> **WRITTEN PROBLEM**
Return verbatim the stretch of the records from the line containing "Click the Posts" through the line containing "(x=604, y=209)", including both of those lines.

> **INPUT ROWS**
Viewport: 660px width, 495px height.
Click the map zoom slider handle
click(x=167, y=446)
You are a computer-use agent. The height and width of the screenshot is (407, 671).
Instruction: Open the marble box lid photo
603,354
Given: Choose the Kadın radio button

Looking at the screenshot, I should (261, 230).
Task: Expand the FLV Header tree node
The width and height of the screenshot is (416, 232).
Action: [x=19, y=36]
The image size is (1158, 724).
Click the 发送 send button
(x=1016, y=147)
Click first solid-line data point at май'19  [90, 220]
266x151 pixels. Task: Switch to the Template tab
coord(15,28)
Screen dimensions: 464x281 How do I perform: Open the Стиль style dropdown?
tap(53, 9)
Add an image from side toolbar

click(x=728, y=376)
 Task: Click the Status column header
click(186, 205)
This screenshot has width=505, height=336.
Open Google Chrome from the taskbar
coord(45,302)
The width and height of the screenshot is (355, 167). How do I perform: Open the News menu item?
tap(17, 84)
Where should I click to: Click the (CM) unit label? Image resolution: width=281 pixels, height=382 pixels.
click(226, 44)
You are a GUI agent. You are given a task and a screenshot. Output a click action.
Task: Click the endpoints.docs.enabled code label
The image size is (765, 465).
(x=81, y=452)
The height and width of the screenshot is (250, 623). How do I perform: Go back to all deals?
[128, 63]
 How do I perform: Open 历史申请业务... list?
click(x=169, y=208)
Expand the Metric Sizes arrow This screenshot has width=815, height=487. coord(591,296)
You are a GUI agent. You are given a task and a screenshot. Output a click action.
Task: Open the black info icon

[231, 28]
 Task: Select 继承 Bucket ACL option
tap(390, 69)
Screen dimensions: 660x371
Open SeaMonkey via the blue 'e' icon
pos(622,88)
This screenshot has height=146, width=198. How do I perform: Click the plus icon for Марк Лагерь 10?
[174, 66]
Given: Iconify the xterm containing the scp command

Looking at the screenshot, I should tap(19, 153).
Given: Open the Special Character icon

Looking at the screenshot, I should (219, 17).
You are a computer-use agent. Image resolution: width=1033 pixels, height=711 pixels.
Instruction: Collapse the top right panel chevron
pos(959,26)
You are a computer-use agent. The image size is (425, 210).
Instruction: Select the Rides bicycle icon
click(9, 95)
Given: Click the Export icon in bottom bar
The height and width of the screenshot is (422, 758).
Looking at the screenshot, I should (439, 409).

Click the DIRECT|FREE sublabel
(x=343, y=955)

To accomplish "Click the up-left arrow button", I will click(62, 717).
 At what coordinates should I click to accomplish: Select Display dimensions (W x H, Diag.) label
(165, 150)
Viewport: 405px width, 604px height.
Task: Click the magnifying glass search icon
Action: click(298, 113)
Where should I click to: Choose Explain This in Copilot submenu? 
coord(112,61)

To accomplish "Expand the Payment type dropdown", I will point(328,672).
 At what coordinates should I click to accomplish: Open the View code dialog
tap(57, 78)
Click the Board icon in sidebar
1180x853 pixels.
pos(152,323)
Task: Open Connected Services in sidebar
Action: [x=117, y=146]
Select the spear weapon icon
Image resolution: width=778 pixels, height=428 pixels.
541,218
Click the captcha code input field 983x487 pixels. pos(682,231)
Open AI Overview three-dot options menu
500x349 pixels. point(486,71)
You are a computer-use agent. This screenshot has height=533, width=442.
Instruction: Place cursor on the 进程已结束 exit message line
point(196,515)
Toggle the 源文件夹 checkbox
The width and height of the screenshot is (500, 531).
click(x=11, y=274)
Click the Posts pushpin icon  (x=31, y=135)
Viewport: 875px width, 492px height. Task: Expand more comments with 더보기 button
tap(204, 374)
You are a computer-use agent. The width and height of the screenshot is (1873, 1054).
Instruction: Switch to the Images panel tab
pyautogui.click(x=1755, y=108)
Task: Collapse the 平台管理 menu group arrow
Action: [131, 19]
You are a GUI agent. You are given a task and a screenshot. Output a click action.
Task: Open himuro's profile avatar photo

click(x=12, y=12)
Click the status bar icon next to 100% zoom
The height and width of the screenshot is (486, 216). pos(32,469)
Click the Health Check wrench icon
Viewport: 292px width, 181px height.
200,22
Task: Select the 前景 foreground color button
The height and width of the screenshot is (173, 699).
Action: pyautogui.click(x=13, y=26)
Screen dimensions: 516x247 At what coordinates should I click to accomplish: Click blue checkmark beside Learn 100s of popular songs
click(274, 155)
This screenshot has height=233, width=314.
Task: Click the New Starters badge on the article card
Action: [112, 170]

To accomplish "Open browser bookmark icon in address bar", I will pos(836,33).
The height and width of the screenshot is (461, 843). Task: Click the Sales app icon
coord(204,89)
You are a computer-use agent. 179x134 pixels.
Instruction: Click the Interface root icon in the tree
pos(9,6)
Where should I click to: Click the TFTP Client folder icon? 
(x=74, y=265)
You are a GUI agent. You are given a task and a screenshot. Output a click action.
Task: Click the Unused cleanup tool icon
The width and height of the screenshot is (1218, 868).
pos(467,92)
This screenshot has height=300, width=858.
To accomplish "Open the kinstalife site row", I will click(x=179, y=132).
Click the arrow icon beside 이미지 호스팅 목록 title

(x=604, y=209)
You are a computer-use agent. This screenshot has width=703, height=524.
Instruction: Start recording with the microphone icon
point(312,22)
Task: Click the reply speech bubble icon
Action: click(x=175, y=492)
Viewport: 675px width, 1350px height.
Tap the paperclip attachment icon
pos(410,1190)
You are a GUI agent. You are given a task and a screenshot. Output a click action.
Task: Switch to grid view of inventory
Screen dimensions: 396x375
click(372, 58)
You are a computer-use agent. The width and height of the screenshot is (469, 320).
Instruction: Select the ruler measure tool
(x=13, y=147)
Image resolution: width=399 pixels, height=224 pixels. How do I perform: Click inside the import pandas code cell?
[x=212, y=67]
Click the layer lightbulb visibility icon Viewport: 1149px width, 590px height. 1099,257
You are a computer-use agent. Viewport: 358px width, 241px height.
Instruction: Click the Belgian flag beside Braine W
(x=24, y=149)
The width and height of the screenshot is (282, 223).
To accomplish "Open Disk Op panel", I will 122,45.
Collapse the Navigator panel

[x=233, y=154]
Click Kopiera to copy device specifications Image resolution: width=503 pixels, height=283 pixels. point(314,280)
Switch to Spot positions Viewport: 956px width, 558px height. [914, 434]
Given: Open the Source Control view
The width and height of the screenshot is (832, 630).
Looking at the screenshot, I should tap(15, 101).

> **WORKED SOLUTION**
Click the Posts pushpin icon  (x=31, y=135)
Viewport: 875px width, 492px height. Task: Expand more comments with 더보기 button
tap(204, 374)
You are a computer-use agent. The width and height of the screenshot is (1873, 1054).
Instruction: Switch to the Images panel tab
pyautogui.click(x=1755, y=108)
Task: Collapse the 平台管理 menu group arrow
Action: [131, 19]
You are a GUI agent. You are given a task and a screenshot. Output a click action.
Task: Open himuro's profile avatar photo

click(x=12, y=12)
Click the status bar icon next to 100% zoom
The height and width of the screenshot is (486, 216). pos(32,469)
Click the Health Check wrench icon
Viewport: 292px width, 181px height.
200,22
Task: Select the 前景 foreground color button
The height and width of the screenshot is (173, 699).
Action: pyautogui.click(x=13, y=26)
Screen dimensions: 516x247 At what coordinates should I click to accomplish: Click blue checkmark beside Learn 100s of popular songs
click(274, 155)
This screenshot has height=233, width=314.
Task: Click the New Starters badge on the article card
Action: [112, 170]

To accomplish "Open browser bookmark icon in address bar", I will pos(836,33).
The height and width of the screenshot is (461, 843). Task: Click the Sales app icon
coord(204,89)
You are a computer-use agent. 179x134 pixels.
Instruction: Click the Interface root icon in the tree
pos(9,6)
Where should I click to: Click the TFTP Client folder icon? 
(x=74, y=265)
You are a GUI agent. You are given a task and a screenshot. Output a click action.
Task: Click the Unused cleanup tool icon
The width and height of the screenshot is (1218, 868).
pos(467,92)
This screenshot has height=300, width=858.
To accomplish "Open the kinstalife site row", I will click(x=179, y=132).
Click the arrow icon beside 이미지 호스팅 목록 title

(x=604, y=209)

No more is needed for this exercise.